Hi,
I'm really new to PCA analysis and just trying to understand how it works and the underlying stats. My problem is that when I run it for all my 3 biological replicates (3 Controls and 3 treatment) all 3 controls seem to correlate well but one of the "treatment" samples is really far off the other 2 (which correlate well with each other). So, I decided to try and re-run it after removing the replicate with the outlier "treatment" sample. This time I get my "treatment" samples correlating well (as they did in the first place) BUT the 2 controls are now far from each other! I'm confused as to why/how this is happening. I thought maybe because I only use 2 replicates that changes the balance between variations, but I'd really appreciate any ideas!!

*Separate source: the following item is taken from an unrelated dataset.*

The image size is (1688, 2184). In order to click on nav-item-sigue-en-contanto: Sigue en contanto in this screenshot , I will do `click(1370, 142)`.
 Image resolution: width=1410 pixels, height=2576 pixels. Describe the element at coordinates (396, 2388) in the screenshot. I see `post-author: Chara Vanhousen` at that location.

Thanks so much for your time!!
Katerina
Please read my answer on Biostars: https://www.biostars.org/p/280615/#280634
By the way: you should really consider adding your PCA bi-plot figures to your post, and showing the explained variation along each axis. For one, "far off" is not a term that is quantifiable. It may visually look distant, but, mathematically / statistically, the distance may be virtually meaningless if the explained variation along the axis is only a couple of %
If you perform PCA on 2 samples, they will always appear distant from each other, appearing on opposite sides of the plot. That is the nature of PCA. It does not, however, necessarily imply that the 2 samples exhibit large-scale differences.